I assume you mean “415 light years”, not “years”. Otherwise, the answer is “415 years.”

The way we solve a question like this is with “dimensional analysis.” We’re given two values with dimensions/units that don’t match up (“light years” and “kilometers per hour”) and we’re supposed to bridge the gap to get answers in a third dimension/unit (“years”).

Start with the equation you need (rate = distance/time) and manipulate it to get the form you want (time = distance/rate).

T = (415 lightyears) / (99700 km/h).

Dividing by a fraction is the same as multiplying by its reciprocal.

T = (415 lightyears) * (1/99700 hours/kilometer)

Now, you can always multiply something in an equation by one, and the division of two equivalent things is one. So that means you can multiply the right side by (1 day / 24 hours) without changing it.

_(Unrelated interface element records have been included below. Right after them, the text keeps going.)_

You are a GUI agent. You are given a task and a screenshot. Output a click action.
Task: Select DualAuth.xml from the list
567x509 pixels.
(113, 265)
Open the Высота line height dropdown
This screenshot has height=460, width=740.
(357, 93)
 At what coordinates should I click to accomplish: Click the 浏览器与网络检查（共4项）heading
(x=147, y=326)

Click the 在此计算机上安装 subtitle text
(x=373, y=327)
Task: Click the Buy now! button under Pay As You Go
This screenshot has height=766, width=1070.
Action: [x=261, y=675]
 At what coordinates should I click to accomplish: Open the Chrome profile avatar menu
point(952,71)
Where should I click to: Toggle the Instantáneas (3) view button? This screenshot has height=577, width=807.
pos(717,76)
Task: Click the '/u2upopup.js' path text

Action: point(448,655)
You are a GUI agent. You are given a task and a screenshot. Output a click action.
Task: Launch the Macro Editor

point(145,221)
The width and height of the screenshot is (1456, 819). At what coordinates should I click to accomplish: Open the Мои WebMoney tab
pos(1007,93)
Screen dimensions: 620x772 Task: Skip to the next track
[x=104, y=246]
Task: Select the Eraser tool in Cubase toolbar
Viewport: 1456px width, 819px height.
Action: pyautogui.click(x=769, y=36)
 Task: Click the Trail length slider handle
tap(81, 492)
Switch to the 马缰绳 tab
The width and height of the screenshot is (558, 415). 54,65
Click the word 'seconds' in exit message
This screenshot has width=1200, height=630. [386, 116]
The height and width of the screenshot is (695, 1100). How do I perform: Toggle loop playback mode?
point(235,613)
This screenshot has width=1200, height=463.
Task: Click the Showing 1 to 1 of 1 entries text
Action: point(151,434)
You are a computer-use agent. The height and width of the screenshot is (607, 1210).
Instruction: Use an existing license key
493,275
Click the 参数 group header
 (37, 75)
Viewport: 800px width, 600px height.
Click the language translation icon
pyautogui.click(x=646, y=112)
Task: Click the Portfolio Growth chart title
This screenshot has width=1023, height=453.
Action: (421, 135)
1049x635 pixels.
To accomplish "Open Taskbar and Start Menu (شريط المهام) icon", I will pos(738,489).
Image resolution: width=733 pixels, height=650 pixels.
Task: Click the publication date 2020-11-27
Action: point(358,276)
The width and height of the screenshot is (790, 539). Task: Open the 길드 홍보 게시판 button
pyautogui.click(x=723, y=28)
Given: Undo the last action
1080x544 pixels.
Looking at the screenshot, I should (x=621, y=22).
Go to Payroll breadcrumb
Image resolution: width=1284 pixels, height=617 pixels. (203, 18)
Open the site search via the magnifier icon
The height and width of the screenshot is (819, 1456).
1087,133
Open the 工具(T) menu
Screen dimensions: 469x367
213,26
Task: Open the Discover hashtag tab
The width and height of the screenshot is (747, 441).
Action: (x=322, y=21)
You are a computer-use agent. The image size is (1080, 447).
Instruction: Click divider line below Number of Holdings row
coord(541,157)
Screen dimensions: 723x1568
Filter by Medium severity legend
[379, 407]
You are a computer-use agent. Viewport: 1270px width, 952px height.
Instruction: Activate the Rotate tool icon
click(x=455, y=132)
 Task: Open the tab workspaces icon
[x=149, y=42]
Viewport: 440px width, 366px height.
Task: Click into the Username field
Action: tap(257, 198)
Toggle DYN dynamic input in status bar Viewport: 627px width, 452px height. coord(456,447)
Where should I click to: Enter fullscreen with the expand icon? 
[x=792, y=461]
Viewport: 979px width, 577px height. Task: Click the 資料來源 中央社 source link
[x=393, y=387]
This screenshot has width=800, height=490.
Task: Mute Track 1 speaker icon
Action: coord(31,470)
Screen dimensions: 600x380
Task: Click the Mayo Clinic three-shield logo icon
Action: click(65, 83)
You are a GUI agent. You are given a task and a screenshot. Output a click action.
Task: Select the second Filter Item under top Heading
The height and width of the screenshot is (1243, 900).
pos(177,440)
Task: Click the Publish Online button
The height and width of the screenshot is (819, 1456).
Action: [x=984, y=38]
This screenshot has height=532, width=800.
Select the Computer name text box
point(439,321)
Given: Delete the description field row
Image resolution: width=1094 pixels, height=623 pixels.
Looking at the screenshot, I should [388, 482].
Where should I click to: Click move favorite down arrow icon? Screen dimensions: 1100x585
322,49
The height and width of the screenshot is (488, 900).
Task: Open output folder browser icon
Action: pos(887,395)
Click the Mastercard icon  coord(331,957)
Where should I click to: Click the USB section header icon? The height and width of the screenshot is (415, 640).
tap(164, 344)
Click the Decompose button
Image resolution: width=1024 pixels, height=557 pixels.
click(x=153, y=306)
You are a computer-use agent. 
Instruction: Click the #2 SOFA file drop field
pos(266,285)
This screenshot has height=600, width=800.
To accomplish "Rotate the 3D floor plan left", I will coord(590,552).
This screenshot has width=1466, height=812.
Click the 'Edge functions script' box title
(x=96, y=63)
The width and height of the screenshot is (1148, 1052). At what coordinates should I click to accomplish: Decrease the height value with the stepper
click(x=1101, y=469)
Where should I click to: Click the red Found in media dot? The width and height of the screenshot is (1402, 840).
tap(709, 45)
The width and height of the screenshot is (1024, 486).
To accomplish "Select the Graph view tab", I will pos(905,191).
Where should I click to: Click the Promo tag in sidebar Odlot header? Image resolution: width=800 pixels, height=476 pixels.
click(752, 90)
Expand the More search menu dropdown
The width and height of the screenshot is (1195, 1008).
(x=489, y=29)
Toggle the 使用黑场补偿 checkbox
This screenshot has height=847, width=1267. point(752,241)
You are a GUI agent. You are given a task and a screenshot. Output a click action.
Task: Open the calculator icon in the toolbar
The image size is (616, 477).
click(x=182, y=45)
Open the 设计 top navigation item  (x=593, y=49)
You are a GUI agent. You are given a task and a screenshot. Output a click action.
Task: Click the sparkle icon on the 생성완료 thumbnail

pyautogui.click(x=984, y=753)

T = (415 lightyears) * (1/99700 hours/kilometer) * (1/24 days/hour) = (415 lightyears) * (1/2392800 days/kilometer).

And you keep repeating until the units are what you want.

T = (415 lightyears) * (1/2392800 days/kilometer) * (9.461 * 10^(12) kilometers / lightyear) * (1/365.25 years/day).

The lightyears in the numerator and denominator cancel out, and so do the kilometers, and so do the days. You get:

T = 415 * 1/2392800 * 9.461 * 10^(12) * 1/365.25 years.

Or about 4.5 million years.

There are cleverer ways to approach this specific problem, but this is the general way to handle many problems in math, physics, and astrophysics.